READING PASSAGE:
• • • • • • •

Yeah, I've got a bunch of .44 Magnums too. S&W's and Ruger's. My fist was a Model 29 with an 8 3/8ths inch barrel. I put so many rounds out of that I wore out the forcing cone. I then put a 4 inch barrel on it. My next was a Ruger Redhawk with a 7 1/2 barrel that I bought when they first came out. I still have them and added a few more. I rarely shoot or carry these anymore. But they're keepers just the same. .44 Magnums are overkill for self defense purposes. Plus they're too bulky and heavy to carry around all day. When I bought mine I just wanted to go out and make a lot of noise, and feel the concussion of such a powerful handgun. 

Ruger's are built like tanks. They have heavier frames, top straps and beefier barrels. Their cylinder walls are thicker too plus they don't have removable side plates. They're capable of handling 340 grain +P+ Buffalo Bore ammo. Whereas the S&W's are not.


----------



## hassiman (Aug 7, 2021)

desertman said:


> For roll pins you'll need a roll pin punch of the proper size. They have a small dimple on the end that centers the punch on the pin. It's no big deal driving them out. Just don't try and pound them out. You want to tap them out, go a little at a time. You don't have to drive them all the way out, just enough to remove the part. This way it will be easier to drive them back in without having to use a starter punch. A roll pin starter punch has a small hole drilled into the bottom of it which holds the pin steady as you start driving it in. The only time that you want to completely remove pins is if you're refinishing the frame or slide.
> 
> Yeah, I've got a bunch of .44 Magnums too. S&W's and Ruger's. My fist was a Model 29 with an 8 3/8ths inch barrel. I put so many rounds out of that I wore out the forcing cone. I then put a 4 inch barrel on it. My next was a Ruger Redhawk with a 7 1/2 barrel that I bought when they first came out. I still have them and added a few more. I rarely shoot or carry these anymore. But they're keepers just the same. .44 Magnums are overkill for self defense purposes. Plus they're too bulky and heavy to carry around all day. When I bought mine I just wanted to go out and make a lot of noise, and feel the concussion of such a powerful handgun.
> 
> ...


Great collection…. Great guns.
You live in Az?


----------



## desertman (Aug 29, 2013)

• • • • • • •

STORED DATA:
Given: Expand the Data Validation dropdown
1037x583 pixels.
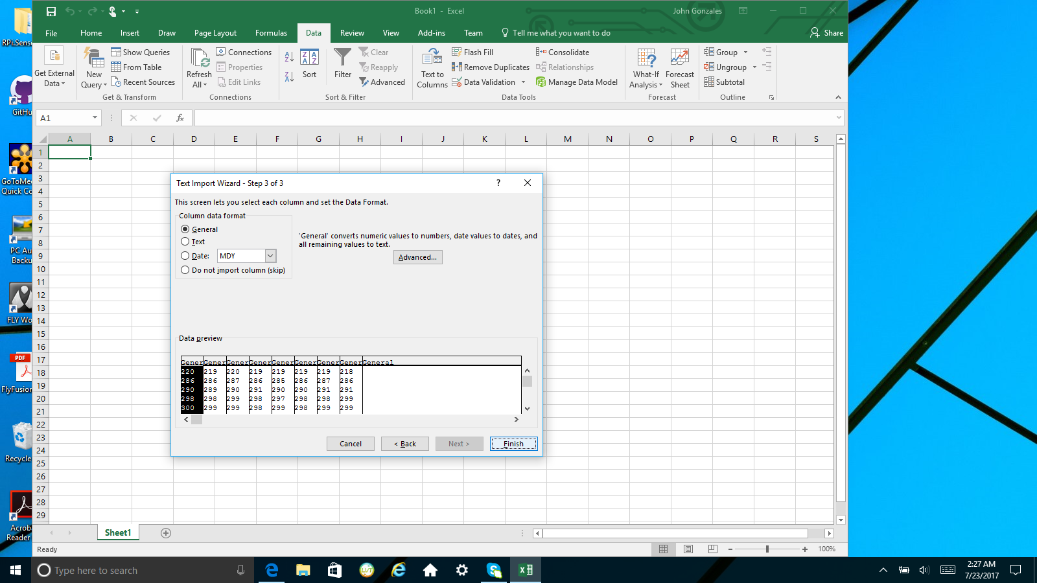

• • • • • • •

PROBLEMS TO SOLVE:
- 1) In the forum thread, shorten the paragraph that begins "Ruger's are built like tanks" into a list that keeps its main facts.
- 2) Reproduce word for word everything in the forum thread from "Ruger's are built" down to "S&W's are not.".
The data has no connection to the forum thread.

SOLUTIONS TO THE EXERCISE:
- 1)
Ruger's are built like tanks:
- Heavier frames, top straps and barrels
- Thicker cylinder walls
- No removable side plates
- Can handle 340 grain +P+ Buffalo Bore ammo, which S&W's cannot

- 2)
Ruger's are built like tanks. They have heavier frames, top straps and beefier barrels. Their cylinder walls are thicker too plus they don't have removable side plates. They're capable of handling 340 grain +P+ Buffalo Bore ammo. Whereas the S&W's are not.